Konntet ihr euren Frieden mit der Diagnose schließen? Und wenn ja, wie?

Liebe Grüße

30.05.2021 21:28 • x 1 #1


maya60
Hallo @Frid-a-more und Herzlich Willkommen hier im Forum!

Es geht vielen so wie dir und viele verstehen das auch erst nach Jahrzehnten, weil sie wie du offenbar zu den Hochfunktionalen Depressiven gehören, die trotzdem noch teilweise, hingemogelt oder gerade noch so funktionieren.
Darum ist es logischerweise schwer zu merken, ob das noch das normale Leben ist oder schon eine Depression.
Von der Schwere und Art der Depression und oft auch von Begleiterkrankungen und der Lebenssituation hängt es dann u.a. ab, ob man mit Depression fast nur noch im Bett liegen kann oder ob man noch funktioniert.

Mich z.B. verließ die Kraft beim lebenslange Funktionieren mit Depressionen zunehmend ab Mitte 40, die Therapien einmal jedes Jahrzehnt reichten da nicht, weil ich auch nicht nur depressiv war, wenn ich einmal pro Jahrzehnt einen Schwächezusammenbruch hatte, aber ich schlug mich mit chronischer Depressionsdiagnose dann ab Mitte 40 und Medikamten und Therapien dann nochmal 10 Jahre durch, bis ich dann ganz flachlag und seitdem das Funktionieren verlernen musste.
Soweit wird es bei dir nicht kommen, denn du handelst schon viel früher (was ich auch tat, aber damals gab´s nicht viel dazu) und es gibt heute viel fachliches Wissen und gute Therapien und ggfs. Medikamente mittlerweile bei den Fachleuten.

Darum, weil aber so viele Menschen noch depressiv oder fast depressiv im Burnout heutzutage funktionieren, wurde der Journalist Till Raether auch von Zuschriften überhäuft, als er mal über sich selber einen Artikel schrieb mit dem Titel Bin ich schon depressiv oder ist das noch das Leben? (Oder umgekehrt: Ist das noch das Leben oder bin ich schon depressiv? )
Daraus hat er nun ein Buch gemacht, das ich wie nur was verschlungen habe und dann hier im Forum beschrieben habe, worin sich auch sofort viele von uns wiederfanden.

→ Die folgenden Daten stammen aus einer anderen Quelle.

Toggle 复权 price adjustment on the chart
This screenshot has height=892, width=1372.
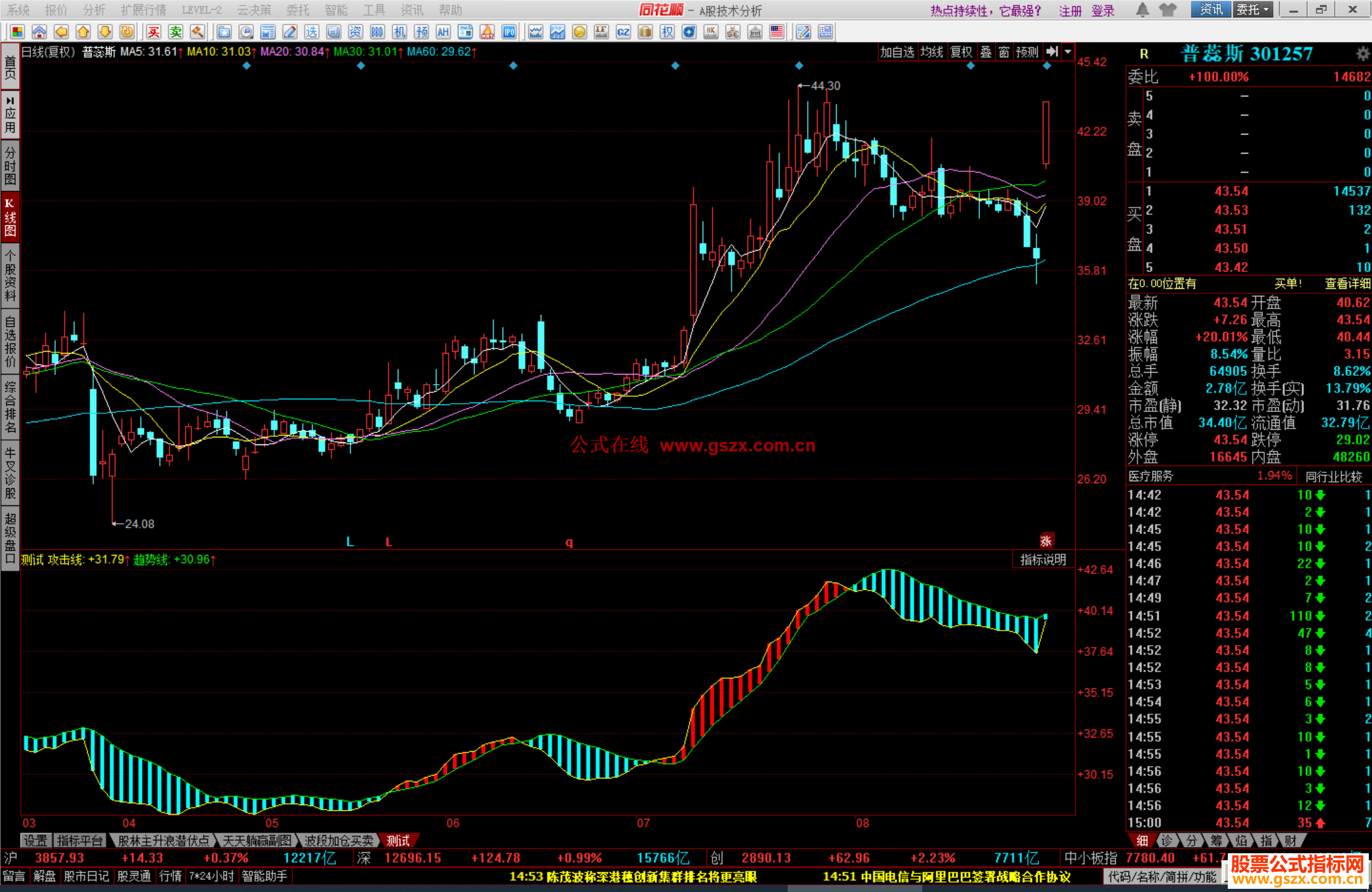[961, 52]
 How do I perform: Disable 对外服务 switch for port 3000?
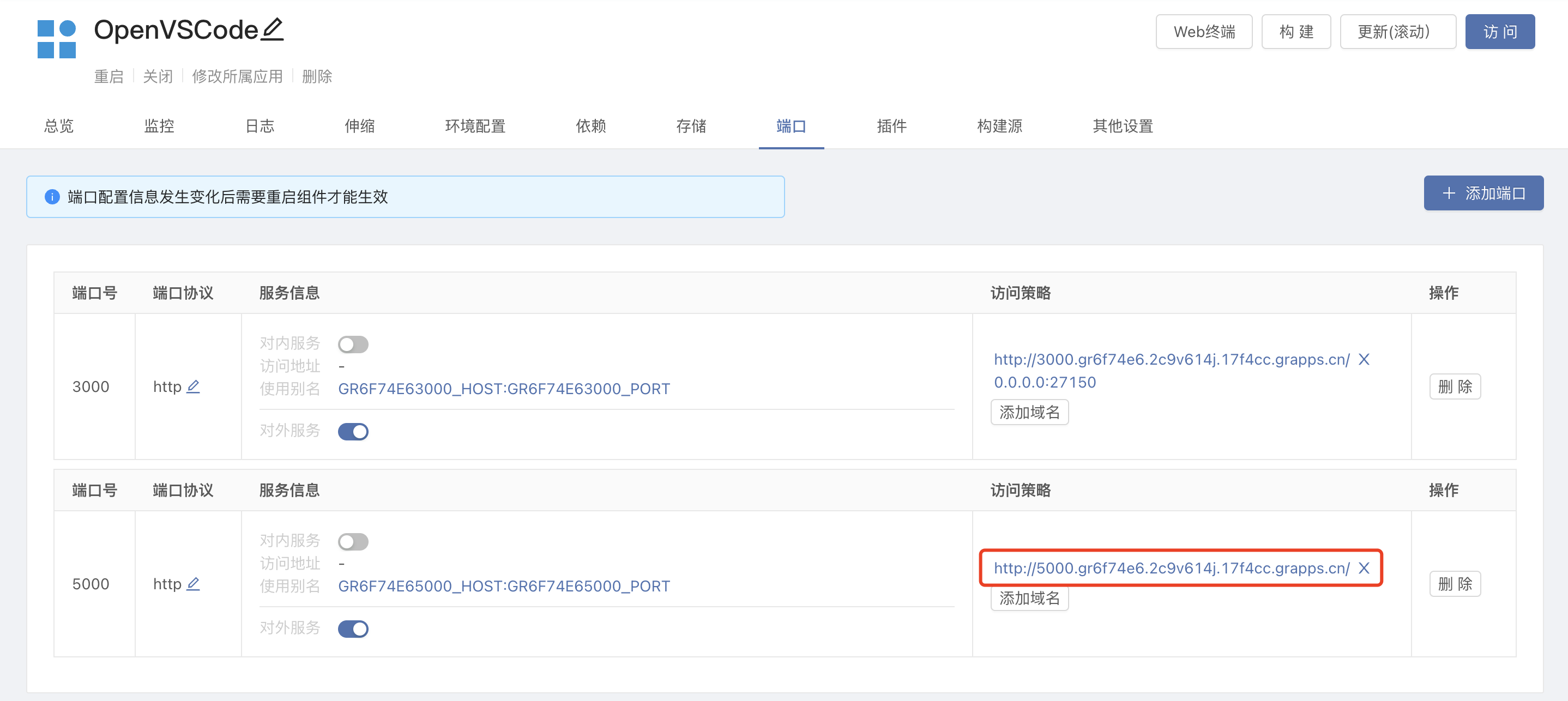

hochfunktionale-depressive-t28449.html

Gut, dass du in Therapie bist, du wirst immer mehr über dich verstehen, denn wenn du schon lange niedergeschlagen und mit seltener Freude durchs Leben gehst, dazu noch familiär mehr Depressionen vorkommen (beides bei mir dasselbe gewesen), dann wird dir ein Kronleuchter nach dem anderen aufgehen an Verstehen.
Und da das heutige Leben im Beruf besonders mit Burnoutgefahr leider schon normal ist und Burnout/Erschöpfungsdepressionen epidemisch auftreten, liegt die Gesundheit oder Linderung der Depression nämlich darin, zum Teil auch gegen den Strom des ungesunden Lebens leben zu lernen.

Wenn du hier überall in den Themen und Alltagsfragen dich einliest, wirst du sicherlich schon viel wiedererkennen und ich wünsche dir einen guten Austausch hier im Forum!